Thursday, February 26, 2009

I Keep Hoping

I keep hoping my faith will come back. It seems so odd to be faithless. I'm lost without it. My husband and I used to say that we didn't know how people got through crises without faith. Now I'm finding that in the midst of my crisis, I have none. I just feel numb. Was really hoping that I'd have some great insight during worship last night. I didn't. Now I am getting scared. What will I do with life if I have no faith? What if this isn't temporary? All my friends believe. (And yes, I lost the one friend I had who wasn't a believer. Another great loss in my life! I miss him more than I can explain.) Will I lose all of them? What about my career? What will I do? I'm trying not to panic about this, or make any quick decisions, but it seems like it's been a long time since I believed. Yesterday we entered Lent, the season of repentence... re-turning to God. AAAAahhhhh! It just might kill me to go through Lent, Holy Week, and Easter without belief! It's always meant the most to me! And now I just feel numb. I know that faith isn't about feeling, but I just don't think or feel anything about God. Of course depression has a lot to do with it, but I am not as depressed as I have been. I do enjoy things. Just not anything related to God.

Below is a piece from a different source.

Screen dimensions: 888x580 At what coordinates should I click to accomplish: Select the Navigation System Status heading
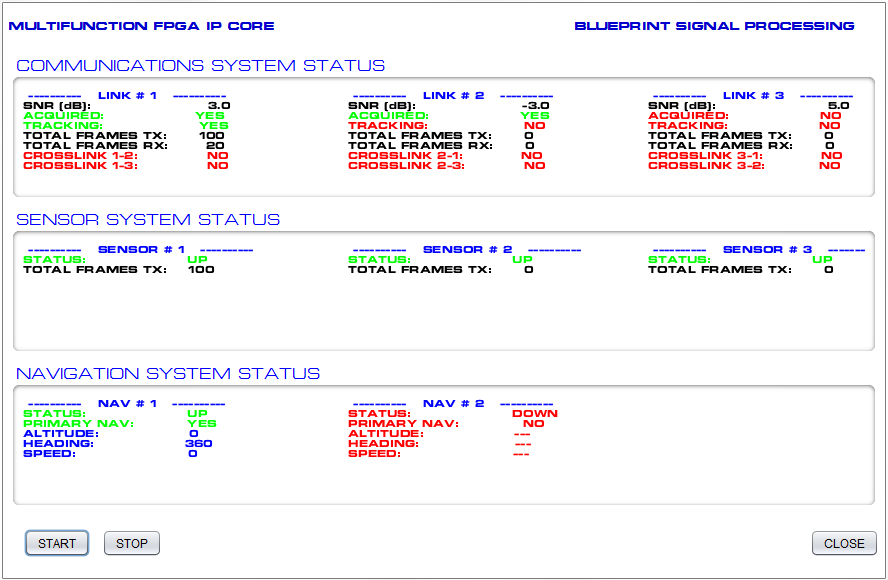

Loss is overwhelming me today. I keep trying to look forward...be hopeful...think positively. Just can't yet. It all seems like loss. My home life, my vision of my future, my faith, my siblings and father since I can't share with them the struggles of my heart and soul, two of my closest friends who I thought were always honest with me and weren't/aren't, god, my career. So much loss. I can't take it.